## ASSIGNMENT
Take the line that contains "The width and" as the start and the last line of the entries as the end, and print both and everything between them exactly, without the pictures.

= = = = = = =

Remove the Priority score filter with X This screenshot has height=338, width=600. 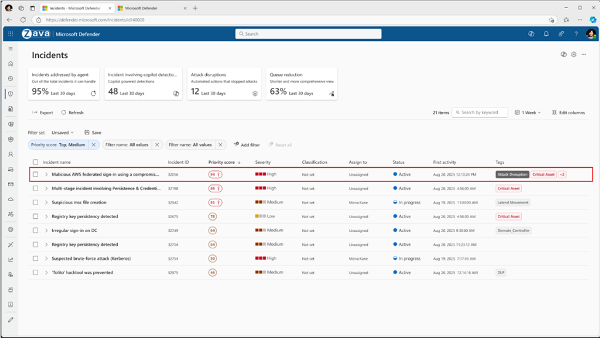pyautogui.click(x=93, y=144)
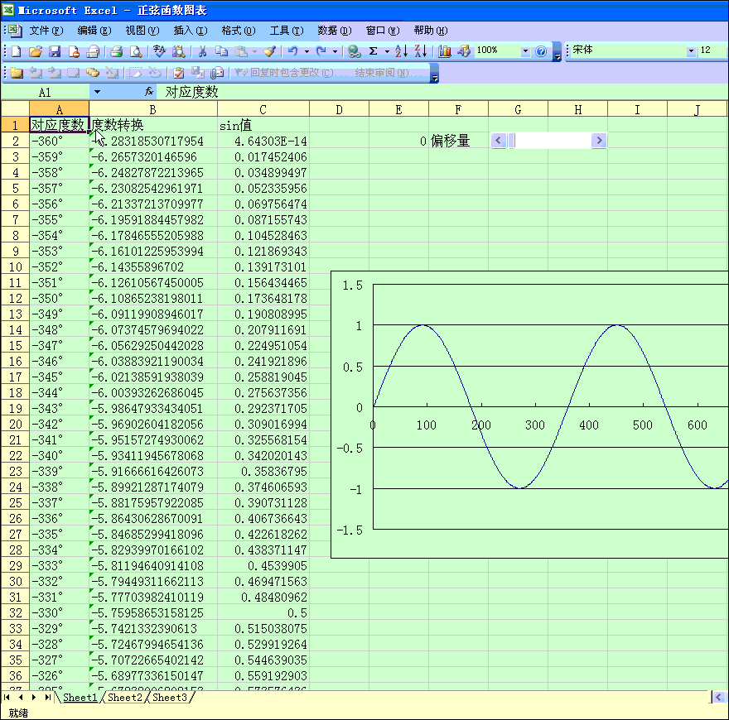Click the New workbook icon

tap(16, 51)
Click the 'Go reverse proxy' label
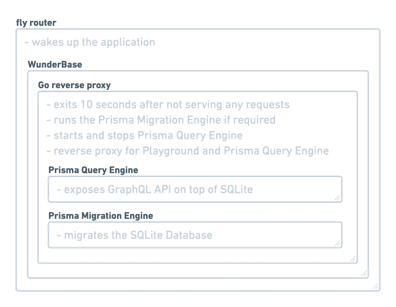This screenshot has height=307, width=396. [x=74, y=85]
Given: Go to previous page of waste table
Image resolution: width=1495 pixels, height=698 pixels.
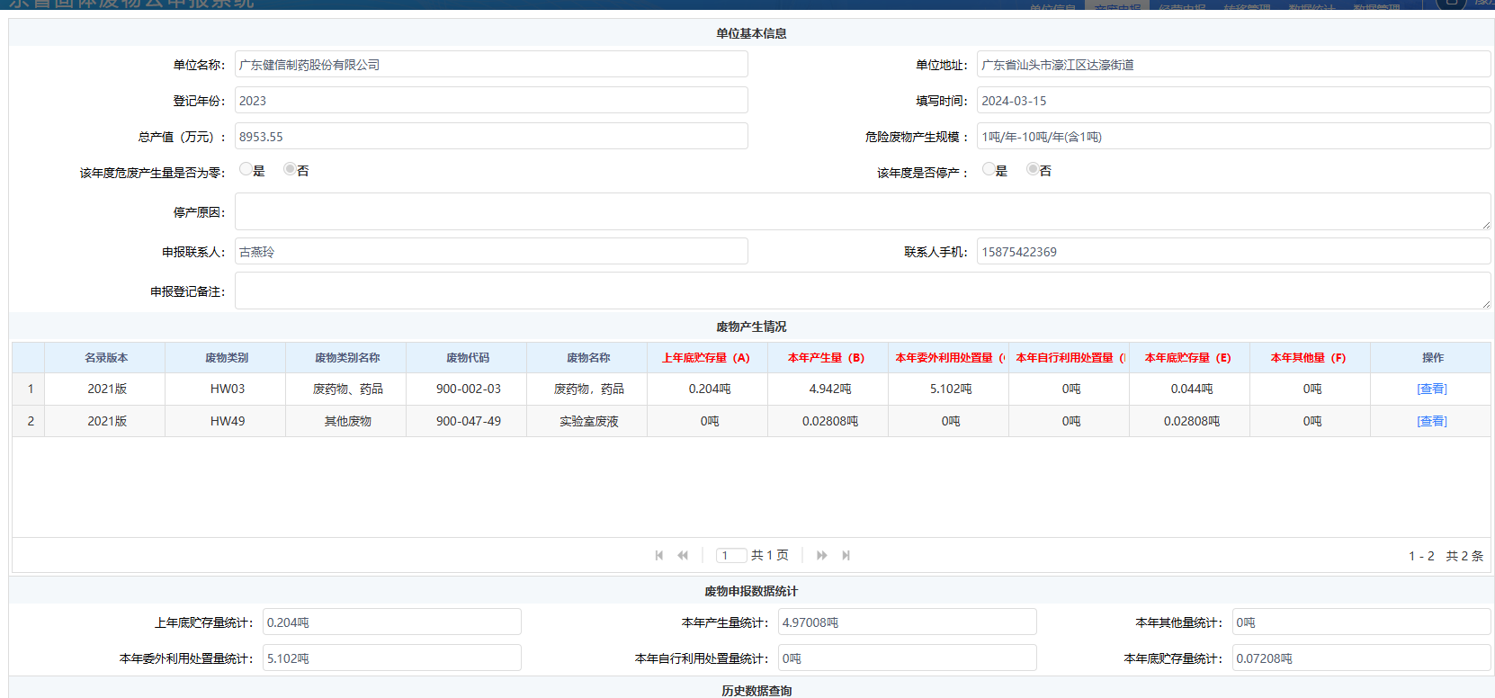Looking at the screenshot, I should click(683, 556).
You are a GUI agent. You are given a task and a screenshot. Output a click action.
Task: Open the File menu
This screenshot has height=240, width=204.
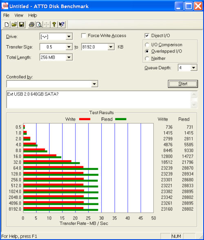click(x=6, y=15)
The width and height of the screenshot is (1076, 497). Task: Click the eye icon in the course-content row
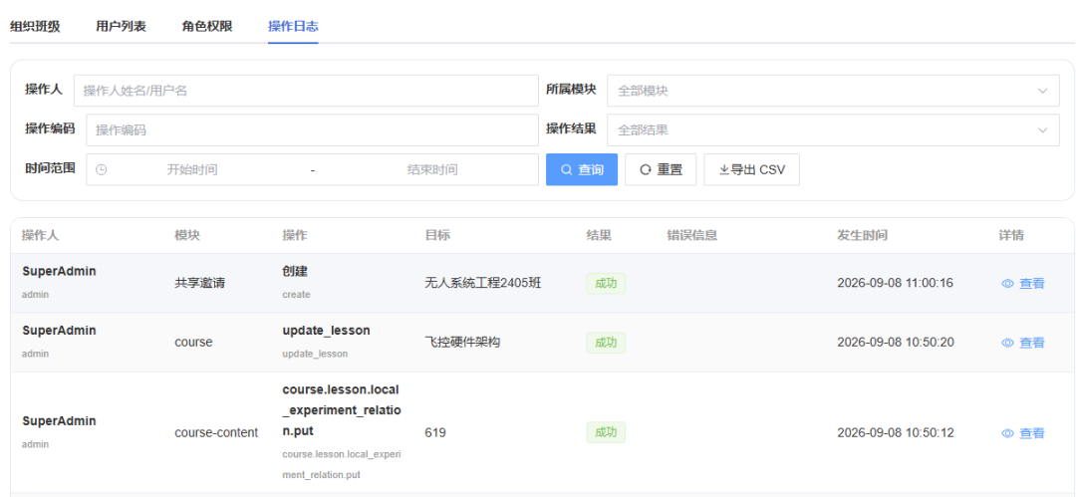coord(1007,433)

= = = = = = =

## SOLUTION TO THIS TASK
The width and height of the screenshot is (1076, 497). Task: Click the eye icon in the course-content row
coord(1007,433)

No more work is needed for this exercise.